* **What needs to be done**
Can you rewrite the review from "Sebastian's drinking problem" to "I write this.", using "hard drinkers" in place of "heavy drinkers"?

* **Source text**
****************************************

The summer before school Sebastian and Charles travel to Venice to see Sebastian's father. While they are there, the father's mistress says privately to Charles that even though he and Sebastian both love to drink, she can tell that it's different with Sebastian, that he can't control it. She proves to be quite prescient. As they enter their second year at Oxford, Sebastian's drinking indeed becomes a problem. He's failing his school work, staying out late, and drunk most of the time. He and Charles visit the Flytes at Brideshead over the holidays and things are really falling apart...Sebastian is always drunk, and makes a few scenes. The family tries to keep the booze away from him, but it doesn't work. He drops out of Oxford and takes off. Charles only sees him again once or twice. He eventually makes his way to Morocco, sick and drunk, and ends up living in a monastery. We don't hear from him again.

Sebastian's drinking problem is tragic and sad, especially given his wonderful personality and his youthful promise at the story's start. But his story rings true. I knew many heavy drinkers in college (after all, isn't that the definition of a college student?), and there were a few that were clearly destined for problems. Somehow you could tell them apart...they had a deeper need for drinking than most people, and were clearly marked for trouble. Who knows why some are touched but not others.

Perhaps it's ironic that I'm sipping on some Guatemalan rum as I write this.

Charles ends up dropping out of Oxford to go to art school, and becomes a painter. He's an architectural painter, painting portraits of houses of wealthy aristocrats for commissions. We're lead to believe he has talent, but is by no means a great artist. He marries, and has a couple of kids, and takes off to South America to paint for two years after his wife has an affair. Despite the affair, it doesn't seem like he was ever close to his wife (of course the affair was probably a symptom that it was mutual). On his return to Europe he meets Julia Flyte on the ship. Julia is now separated from Rex, who she can't stand anymore...a year or two of marriage to him was enough for her to realize how empty he was. She and Charles begin to have an affair. Charles was always attracted to Julia, not in the least because she looked like Sebastian. They fall in love, and make plans to marry after they both get divorced. Could this novel end up ending happily? Yeah, right...the tone is way too bittersweet for that to happen.

****************************************

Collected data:
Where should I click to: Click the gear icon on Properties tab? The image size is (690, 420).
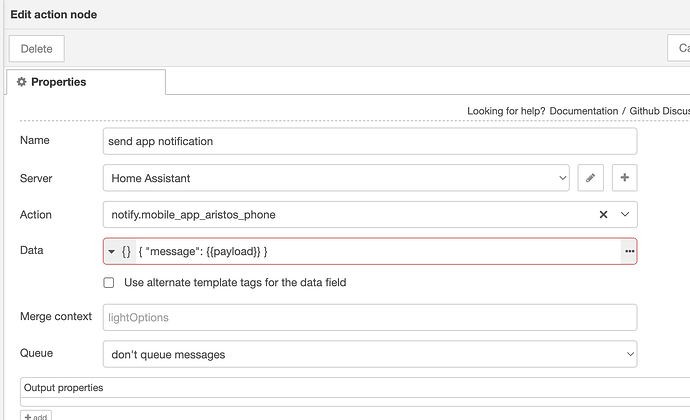pyautogui.click(x=22, y=82)
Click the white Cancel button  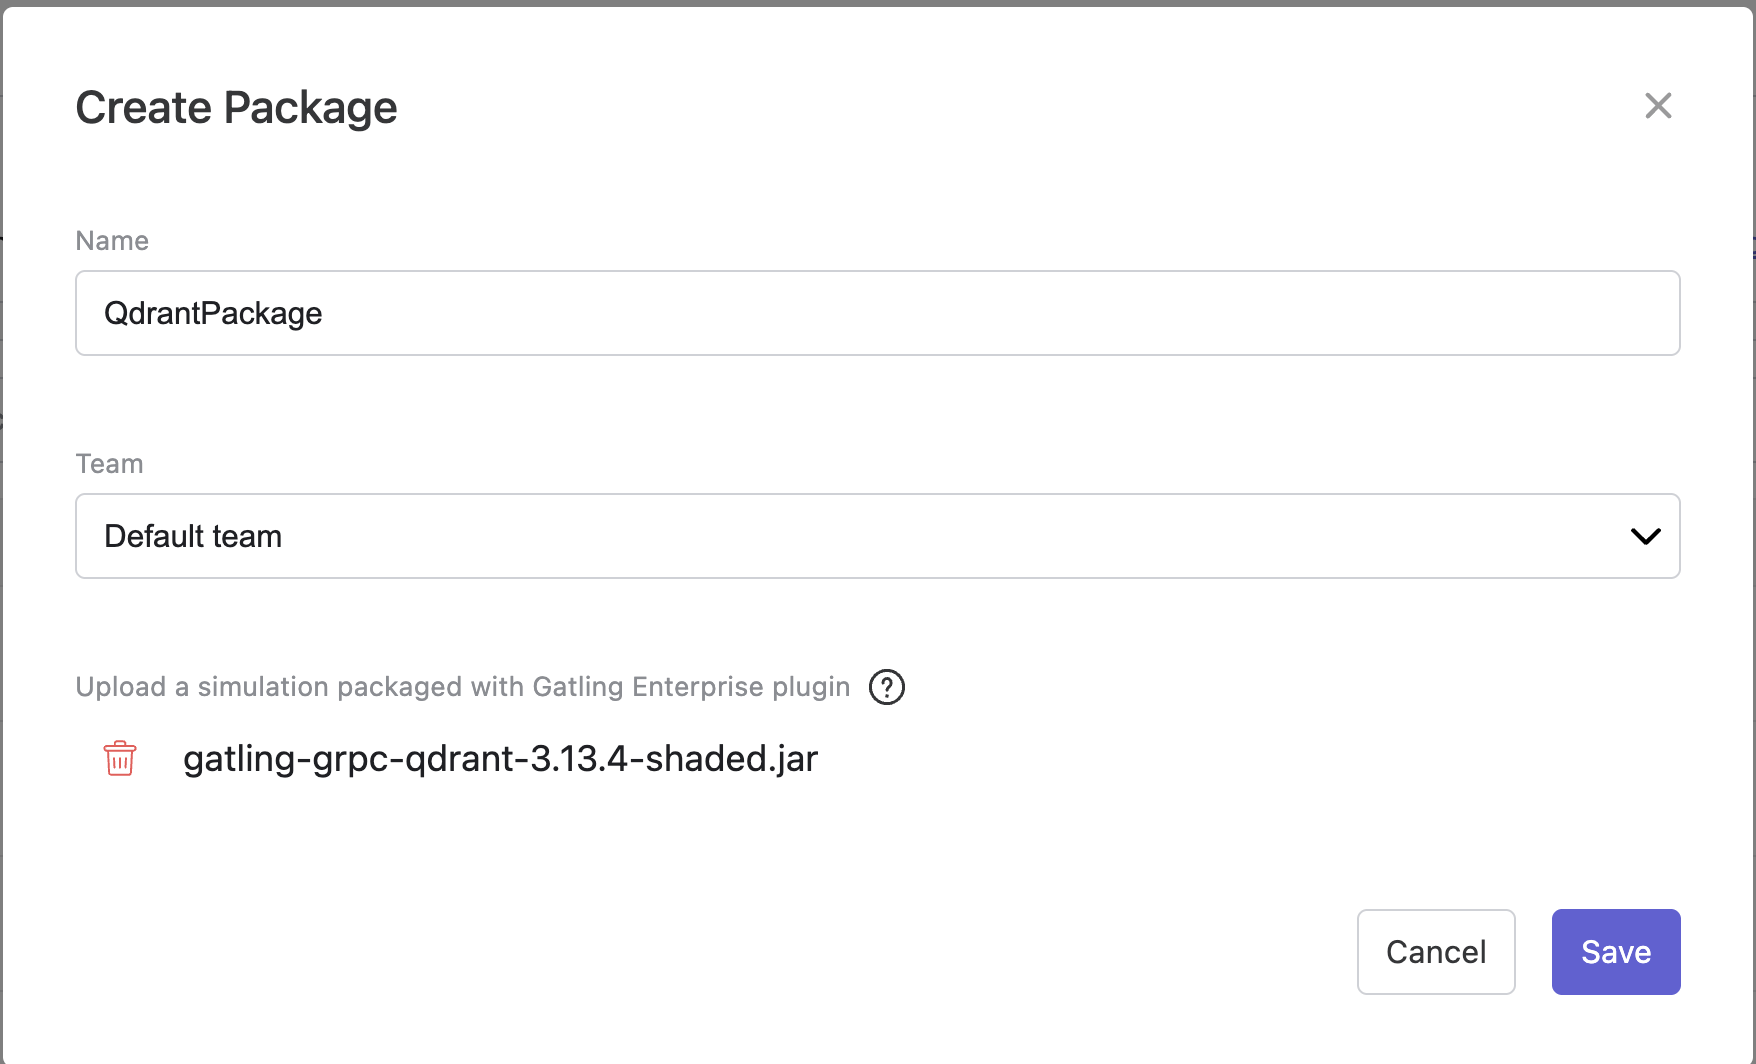pos(1436,952)
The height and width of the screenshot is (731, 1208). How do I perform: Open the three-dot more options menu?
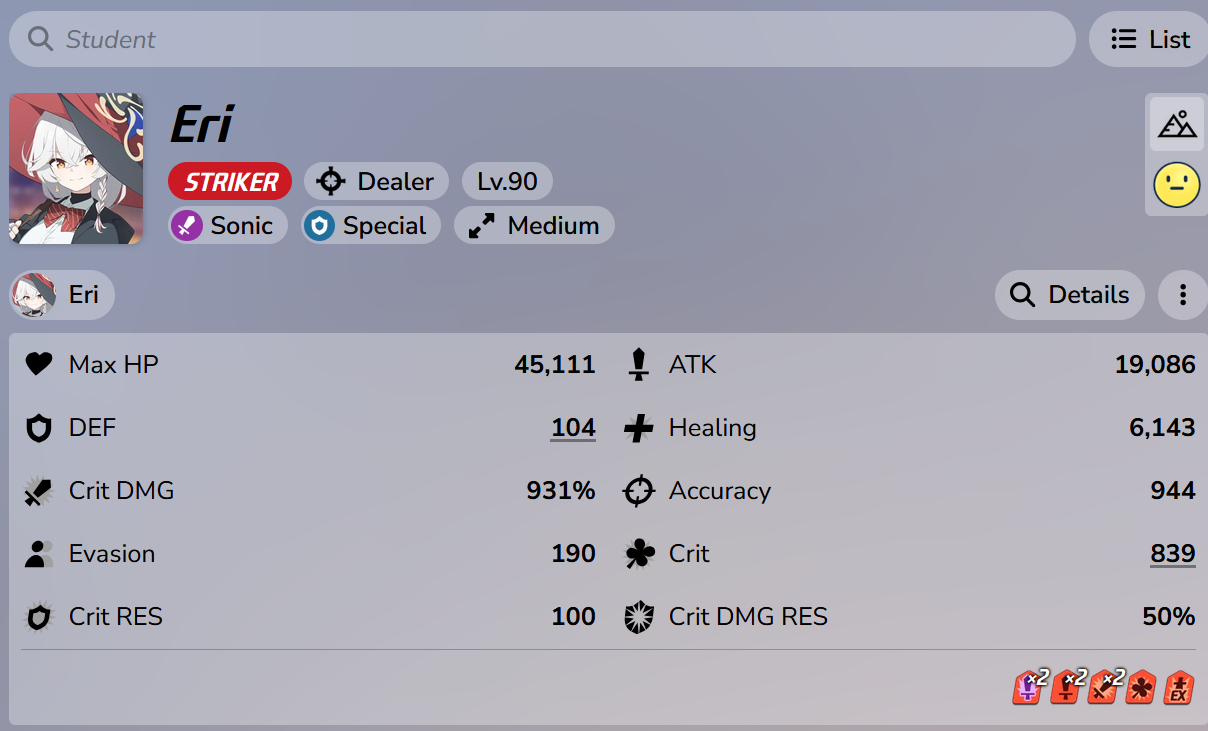1183,295
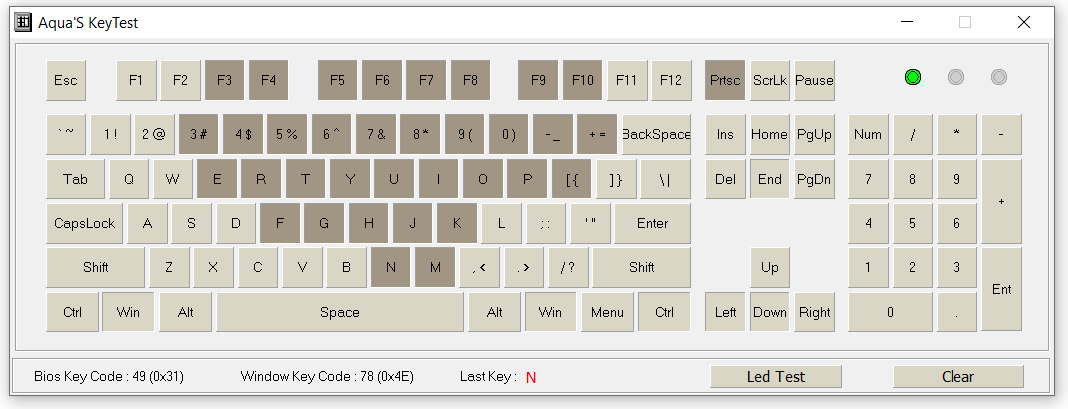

****************************************

* **Answer to this problem**
Sebastian's drinking problem is tragic and sad, especially given his wonderful personality and his youthful promise at the story's start. But his story rings true. I knew many hard drinkers in college (after all, isn't that the definition of a college student?), and there were a few that were clearly destined for problems. Somehow you could tell them apart...they had a deeper need for drinking than most people, and were clearly marked for trouble. Who knows why some are touched but not others.

Perhaps it's ironic that I'm sipping on some Guatemalan rum as I write this.